Marie Myers: Yeah, no, good afternoon. So, let me walk you through how to think about seasonality. If you take the midpoint of that guide, which is what we gave at SAM, which is the $3.45, if you take the midpoint, basically you can assume the macro is stabilizing. And also, we expect the revenue to improve over the course of the year. So, I would just say we’re not back yet quite to normal seasonal patterns, but we’re definitely expecting the back half to improve over the first half. So, think about a gradual recovery over the year. But I’ll just add, as we think about the Q1 guide, particularly for Personal Systems, I would say at this point, we don’t expect that normal seasonality yet due to the pace of the market recovery. So, we’re going to see that quarter-on-quarter differential relative to the Q4 period that we’ve just come out of. So, same guide unchanged, but definitely still not quite back to normal seasonality yet throughout the year.

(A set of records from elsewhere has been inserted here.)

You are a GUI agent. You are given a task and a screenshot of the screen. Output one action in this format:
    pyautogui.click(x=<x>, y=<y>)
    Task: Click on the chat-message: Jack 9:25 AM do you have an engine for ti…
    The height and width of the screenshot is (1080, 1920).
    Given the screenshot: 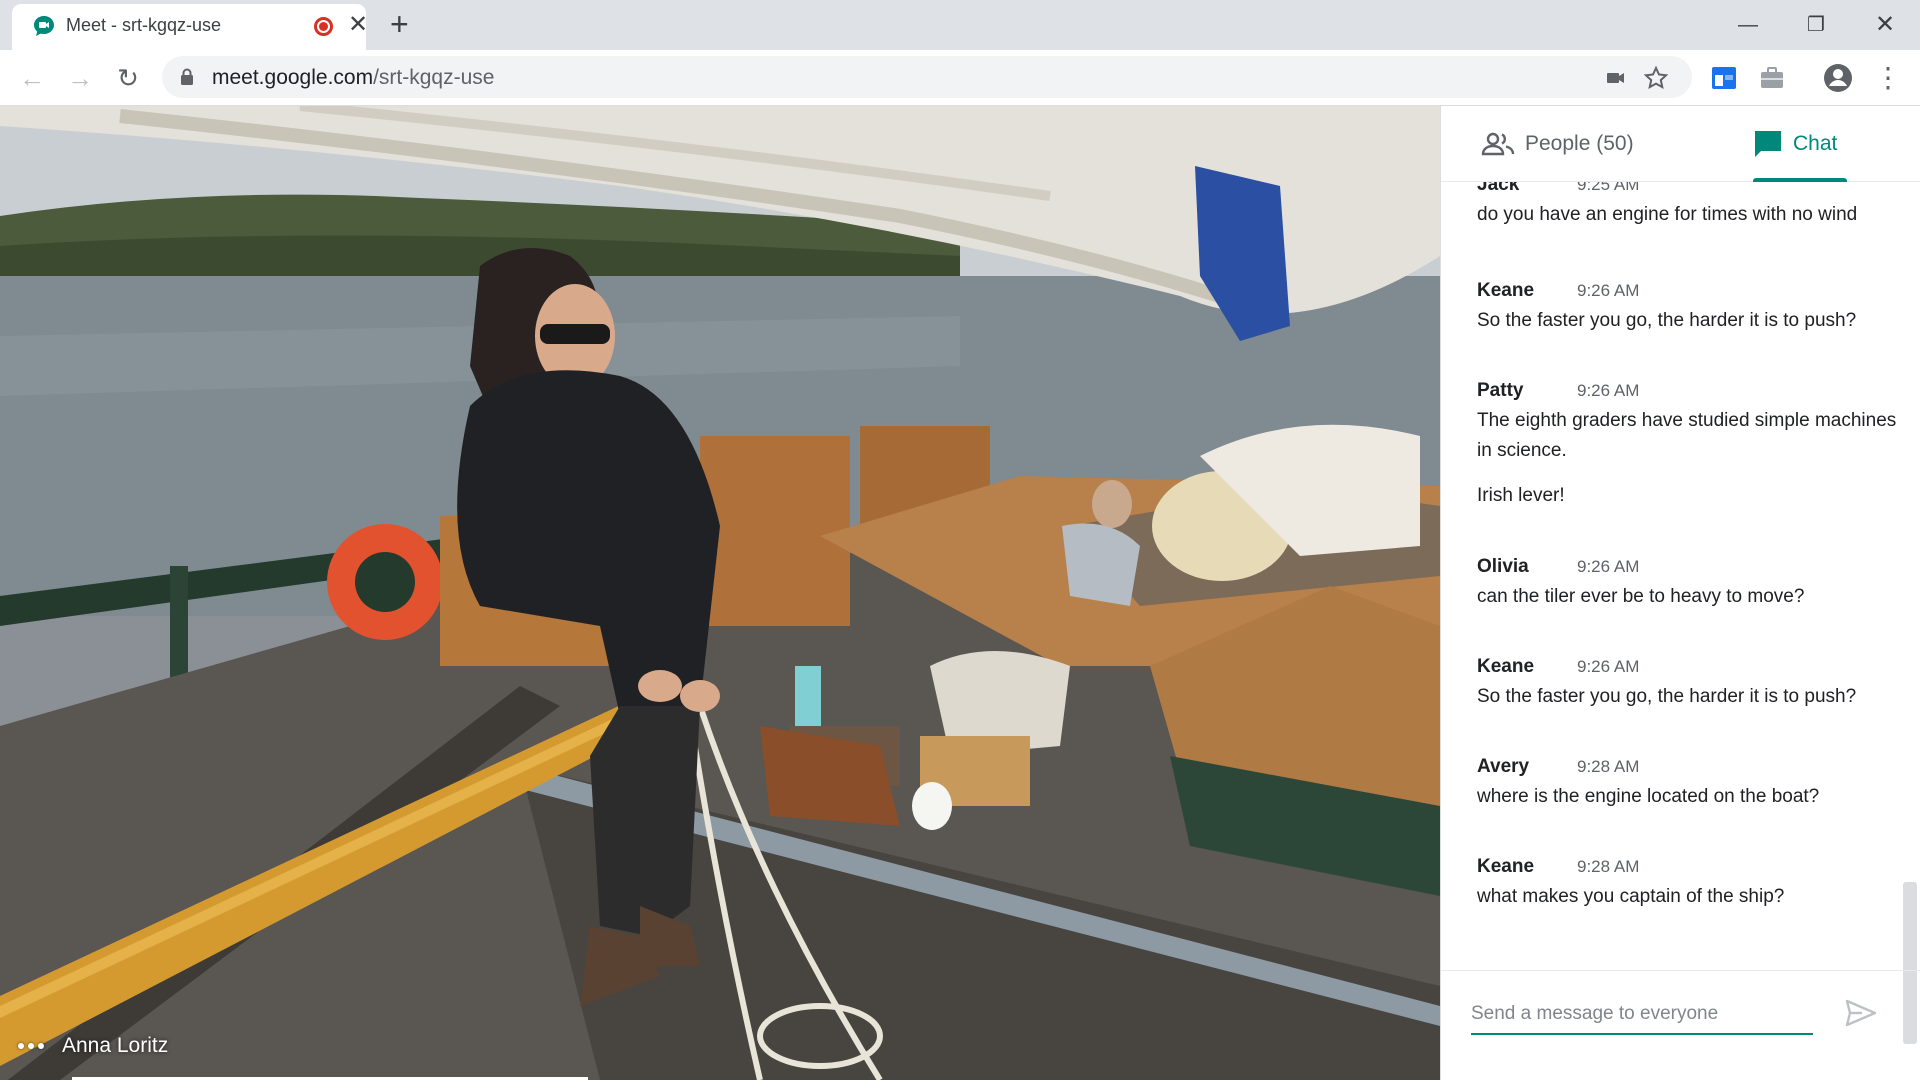 What is the action you would take?
    pyautogui.click(x=1687, y=206)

Wamsi Mohan: Thanks, Enrique. Thanks, Marie.
Enrique Lores: Thank you.
Marie Myers: Thank you.
Operator: Your next question comes from the line of Amit Daryani from Evercore ISI. Please go ahead.
Amit Daryani: Thanks a lot. Good afternoon, everyone. I guess my question is just on the Print side. Enrique, I’m hoping you could just touch on what do you seeing from a competitive perspective, given a lot of your peers are in Japan, who are probably leveraging the weaker currency, I think, on the pricing side. I’d love to understand how you’re reacting to that. And then really how do you maintain the operating margin of this run rate, given the pricing headwinds — or competitive headwinds that you have? Maybe you can just touch up on that. And then, Marie, could you just maybe flush out free cash flow? If there are any seasonality we should be cognizant about in Q1 versus rest of the year, that would be helpful. Thank you.

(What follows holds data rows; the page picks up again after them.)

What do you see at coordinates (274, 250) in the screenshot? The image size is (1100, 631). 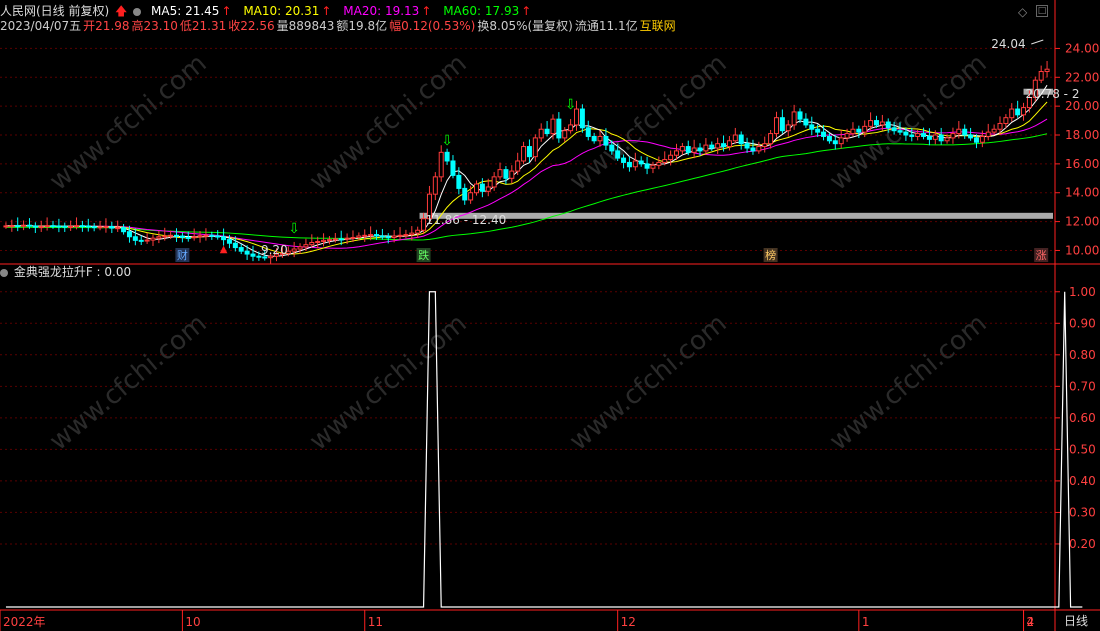 I see `low-annotation: 9.20` at bounding box center [274, 250].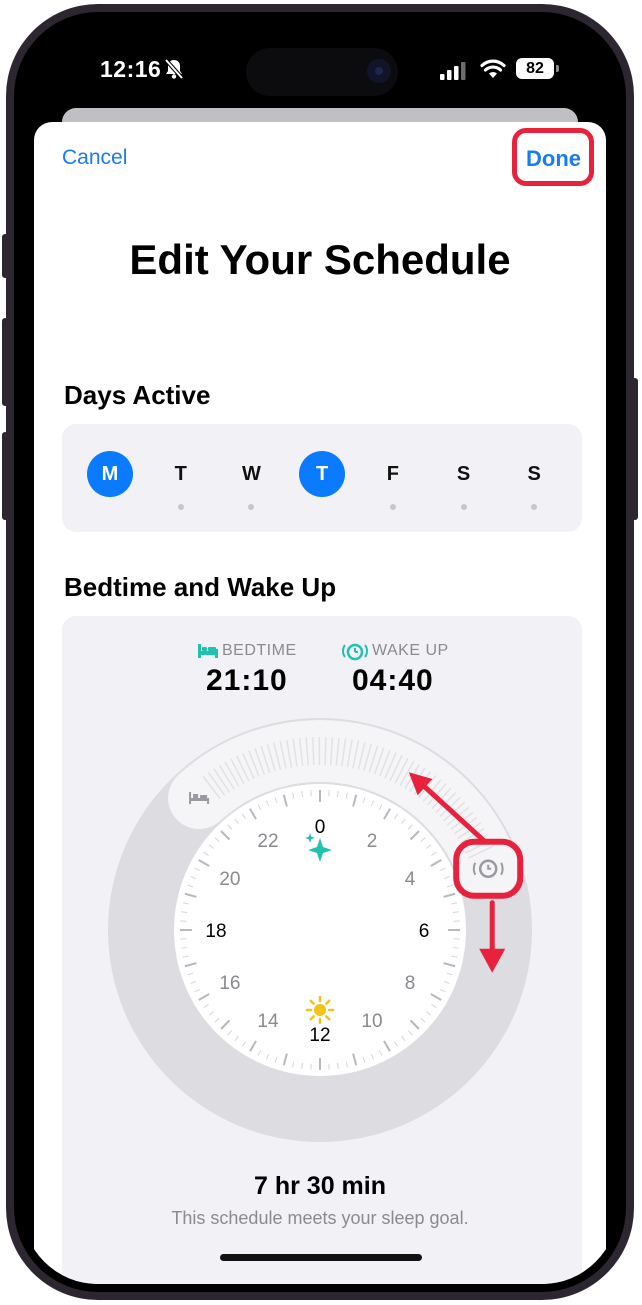 The height and width of the screenshot is (1305, 642). Describe the element at coordinates (558, 68) in the screenshot. I see `battery-cap` at that location.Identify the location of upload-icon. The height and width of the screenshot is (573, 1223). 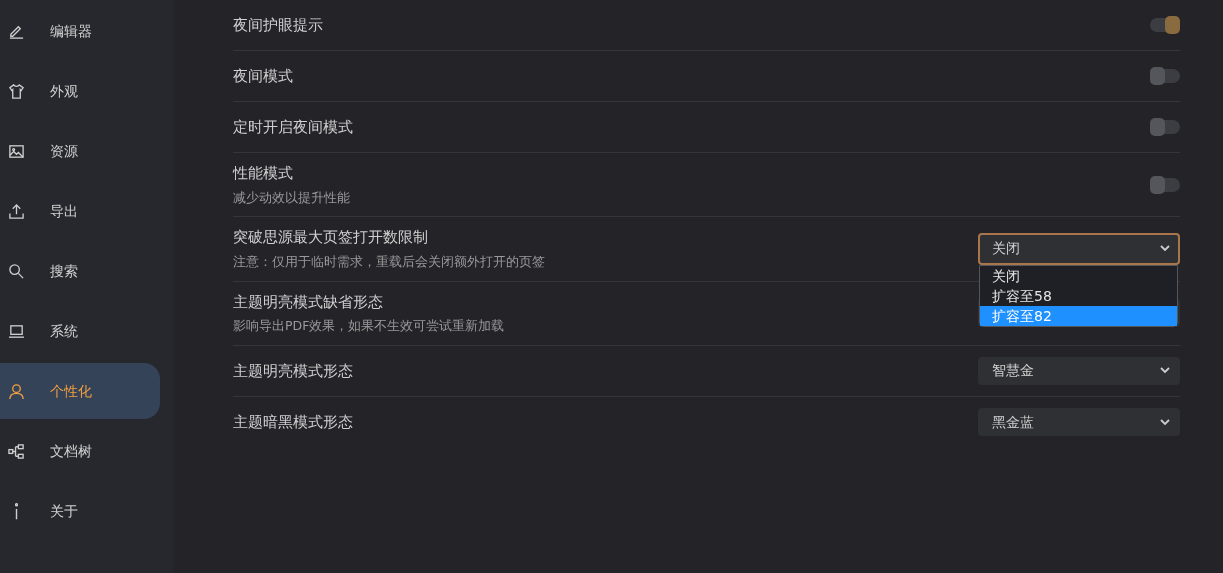
(16, 211).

Enrique Lores: So, let me start on Print. So, not much has changed since we met a few weeks ago. So, we continue to see a competitive environment on the Print side, especially driven by the current situation between yen and dollar. But I have to say, between Q3 and Q4, we didn’t see more aggressive pricing. If anything, prices sequentially improved Q3 to Q4. We have not seen an increase in competition from that perspective. When we look at ’24 and the actions that we are taking to compensate for a potential more pricing increase, we are going to be executing the plan that we described before. We have an aggressive cost reduction plan that will help us to manage that. We continue to drive the shift toward HP+ units and profit upfront units that will also help from that perspective.
And we continue to drive — and we expect to grow share in the office space, which will be a contributor of margin improvement. And finally, as we shared in our prepared remarks, we have seen an improvement of the performance of the industrial business. We have seen a recovery of the market. And within the market, we have grown both hardware and consumption. And we think this is going to help us also in 2024.

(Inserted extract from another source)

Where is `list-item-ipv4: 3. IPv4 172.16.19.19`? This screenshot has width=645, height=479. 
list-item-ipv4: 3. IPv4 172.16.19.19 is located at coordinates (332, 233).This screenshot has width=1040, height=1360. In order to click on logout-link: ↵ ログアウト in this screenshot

Marie Myers: Yeah, and just a couple of points on the Print rate. So, as we guided in SAM, we’re still very confident in the outlook we gave around the revised range on Print. And as a result of that, we do expect in Q1 to still be at the high-end of that range, and then in ’24, we expect to be solidly in the range. So, just keep that in mind as you’re working through your model. And then, with respect to cash flow and the comments on seasonalities, we’re reiterating our guide that we had at SAM of $3.10 to $3.60. And I just add from a seasonality perspective, just always bear in mind that Q1, we do expect cash flow to be lower, and that’s due to the fact that we always accrue for our bonus in the prior period, and we typically pay that out in Q1 of the current year.